Emer Prof Daya Reddy delivered the introductory remarks.

“The first issue that Francis put on the table was access: the idea of saying to the World Bank that the data is the property of all South Africans and must be utilised by them for the purposes of research,” Manuel said.

Building a state

He went on to outline the circumstances under which South Africa’s democracy had to be built: high unemployment, negative economic growth, rampant poverty, high levels of inequality and a low domestic savings rate. Extensive borrowing from the World Bank was not an option, he pointed out, given the grave consequences of the bank’s economic structural adjustment programmes.

“The battle for sovereignty had to be retained in a policy sense,” he said. “It seemed the money that the Bretton Woods institutions appeared to offer undermined that very sovereignty.”

A different scaffolding was required to set about building the state: “Achieving macroeconomic stability, driving economic reforms, and a complete reorientation of public finances required close cooperation between macro-economic policy, micro-economic policy and budgeting,” Manuel explained.

By 1996, a major issue was still in play. Manuel recalled President Nelson Mandela asking him what was keeping him up at night, to which he admitted that what worried him most was the fact that debt service would be the country’s highest expenditure cost by 1998.

Attendees at the annual Francis Wilson Memorial lecture.

“President Mandela’s response was, ‘But then we’re spending more on the past than on the future,’” Manuel recalled. “We put that simple logic to good effect to ask a series of macro-economic questions, the first of which was: How do we reduce deficit?”

Many discussions, he added, were informed by the work of SALDRU.

“The outputs of the National Income Dynamics Study were engaged with on an ongoing basis for policy-making. [Wilson] cast a long shadow in the way in which policy decisions have been made by government.”

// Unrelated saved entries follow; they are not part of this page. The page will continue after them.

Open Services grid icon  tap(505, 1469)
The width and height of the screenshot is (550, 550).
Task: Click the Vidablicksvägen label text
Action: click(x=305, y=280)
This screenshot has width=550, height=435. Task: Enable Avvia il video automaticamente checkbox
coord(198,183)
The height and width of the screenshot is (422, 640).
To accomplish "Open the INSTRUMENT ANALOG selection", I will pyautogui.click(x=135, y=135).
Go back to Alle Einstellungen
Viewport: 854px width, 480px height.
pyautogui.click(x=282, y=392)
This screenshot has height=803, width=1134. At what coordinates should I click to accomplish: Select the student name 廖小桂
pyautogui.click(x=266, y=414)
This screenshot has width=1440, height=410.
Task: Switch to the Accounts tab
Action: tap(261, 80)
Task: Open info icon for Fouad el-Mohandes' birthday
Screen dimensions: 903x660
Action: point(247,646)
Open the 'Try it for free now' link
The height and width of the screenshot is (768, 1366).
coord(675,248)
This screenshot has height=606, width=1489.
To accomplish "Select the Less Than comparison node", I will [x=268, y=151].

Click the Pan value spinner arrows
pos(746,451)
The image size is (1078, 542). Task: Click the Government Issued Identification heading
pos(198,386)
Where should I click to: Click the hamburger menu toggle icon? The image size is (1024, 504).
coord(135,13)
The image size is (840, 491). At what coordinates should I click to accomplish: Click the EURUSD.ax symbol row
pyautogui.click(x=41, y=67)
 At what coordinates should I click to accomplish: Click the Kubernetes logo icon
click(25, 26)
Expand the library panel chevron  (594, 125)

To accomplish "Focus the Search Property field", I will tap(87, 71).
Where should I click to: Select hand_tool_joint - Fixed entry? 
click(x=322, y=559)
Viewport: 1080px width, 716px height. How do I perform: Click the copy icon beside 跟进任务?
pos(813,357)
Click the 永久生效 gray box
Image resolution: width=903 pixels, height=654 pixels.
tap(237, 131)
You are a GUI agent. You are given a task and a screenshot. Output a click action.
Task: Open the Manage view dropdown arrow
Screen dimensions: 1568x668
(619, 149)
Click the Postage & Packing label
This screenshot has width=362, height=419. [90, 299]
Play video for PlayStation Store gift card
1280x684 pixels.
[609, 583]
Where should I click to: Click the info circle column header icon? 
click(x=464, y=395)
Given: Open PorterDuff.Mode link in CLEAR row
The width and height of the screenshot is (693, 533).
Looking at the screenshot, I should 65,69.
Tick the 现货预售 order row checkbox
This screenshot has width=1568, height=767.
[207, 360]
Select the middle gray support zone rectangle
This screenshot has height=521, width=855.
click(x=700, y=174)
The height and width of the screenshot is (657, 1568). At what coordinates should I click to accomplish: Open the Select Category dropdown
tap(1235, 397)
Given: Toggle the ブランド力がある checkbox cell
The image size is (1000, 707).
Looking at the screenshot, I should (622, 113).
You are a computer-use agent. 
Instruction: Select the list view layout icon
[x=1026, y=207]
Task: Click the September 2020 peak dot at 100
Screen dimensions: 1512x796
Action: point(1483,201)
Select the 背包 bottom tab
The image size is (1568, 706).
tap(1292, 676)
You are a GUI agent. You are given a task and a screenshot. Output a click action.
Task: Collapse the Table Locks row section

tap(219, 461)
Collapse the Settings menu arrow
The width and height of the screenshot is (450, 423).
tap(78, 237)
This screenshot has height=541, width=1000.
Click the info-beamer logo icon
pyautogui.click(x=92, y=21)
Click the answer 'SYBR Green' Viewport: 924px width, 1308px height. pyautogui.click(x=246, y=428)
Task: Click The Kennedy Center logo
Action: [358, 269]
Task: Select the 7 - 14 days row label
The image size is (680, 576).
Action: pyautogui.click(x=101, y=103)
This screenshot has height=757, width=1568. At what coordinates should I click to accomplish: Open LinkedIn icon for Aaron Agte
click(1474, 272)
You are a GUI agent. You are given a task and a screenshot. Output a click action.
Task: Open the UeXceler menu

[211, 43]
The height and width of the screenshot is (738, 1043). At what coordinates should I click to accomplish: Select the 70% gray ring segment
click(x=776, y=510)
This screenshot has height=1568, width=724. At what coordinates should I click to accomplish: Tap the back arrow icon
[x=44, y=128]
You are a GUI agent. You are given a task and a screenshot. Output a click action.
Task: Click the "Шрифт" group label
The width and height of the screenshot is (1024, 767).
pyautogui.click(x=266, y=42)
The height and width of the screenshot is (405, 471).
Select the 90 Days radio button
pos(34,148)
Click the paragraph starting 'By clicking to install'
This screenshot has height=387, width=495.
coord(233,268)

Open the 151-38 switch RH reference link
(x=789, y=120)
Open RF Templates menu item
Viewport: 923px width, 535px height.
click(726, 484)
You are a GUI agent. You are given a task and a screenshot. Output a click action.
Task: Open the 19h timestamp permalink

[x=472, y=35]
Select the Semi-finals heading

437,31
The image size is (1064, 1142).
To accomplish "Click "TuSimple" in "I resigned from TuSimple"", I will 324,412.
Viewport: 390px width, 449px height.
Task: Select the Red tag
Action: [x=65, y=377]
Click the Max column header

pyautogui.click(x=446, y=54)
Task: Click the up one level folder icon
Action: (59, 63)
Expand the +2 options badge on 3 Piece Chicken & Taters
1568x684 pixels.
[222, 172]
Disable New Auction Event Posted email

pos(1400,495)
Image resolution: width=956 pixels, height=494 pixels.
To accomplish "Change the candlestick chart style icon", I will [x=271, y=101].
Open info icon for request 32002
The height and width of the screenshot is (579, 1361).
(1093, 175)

Tackling tax evasion, broadening the tax base and improving on revenue administrations were also important measures taken.

“Bit by bit, we were able to do that, and by 1997, when the South African Revenue Service Act went through and the new administration for revenue was built, for about 15 years, it did remarkably well.”

Delivering and dismantling

“We asked, how can we deliver on the first set of principles of our Constitution’s preamble that commits us to improving the living standards of each citizen and freeing the potential of each person?” Manuel recalled.

This set in motion a series of measures that included wrestling with the global shocks of the nineties, targeting inflation, introducing a medium-term framework to forecast expenditure over three years, training the media to communicate government policies with the public, bringing down the debt-GDP [gross domestic product] ratio, and passing the Public Finance Management Act.

“In the mid-2000s, we experienced almost no financial sector disruptions,” Manuel said. “Globally, we were recognised for budget transparency, and the World Bank recognised our budget as being the most pro-poor in the world.”


“If you build institutions, allow them to grow by allowing people to be, to grow, to share, to live out their values.”

However, he pointed out, the 2007 African National Congress (ANC) conference in Polokwane was a turning point, saying, “They threw us all out.” This development, along with the 2008 recession brought about by the collapse of financial giant Lehman Brothers, and the subsequent hiring and firing of South Africa’s finance ministers in the years that followed, contributed to the dismantling of the state.

“If you build institutions, allow them to grow by allowing people to be, to grow, to share, to live out their values,” Manuel said as he concluded the lecture.

To Professor Reza Daniels, the director of SALDRU, he said: “Work in the same way as Francis Wilson worked. Understand the value of data informing policy, and understand that we have the ability to rebuild – we’ve done it once; we can do it again.”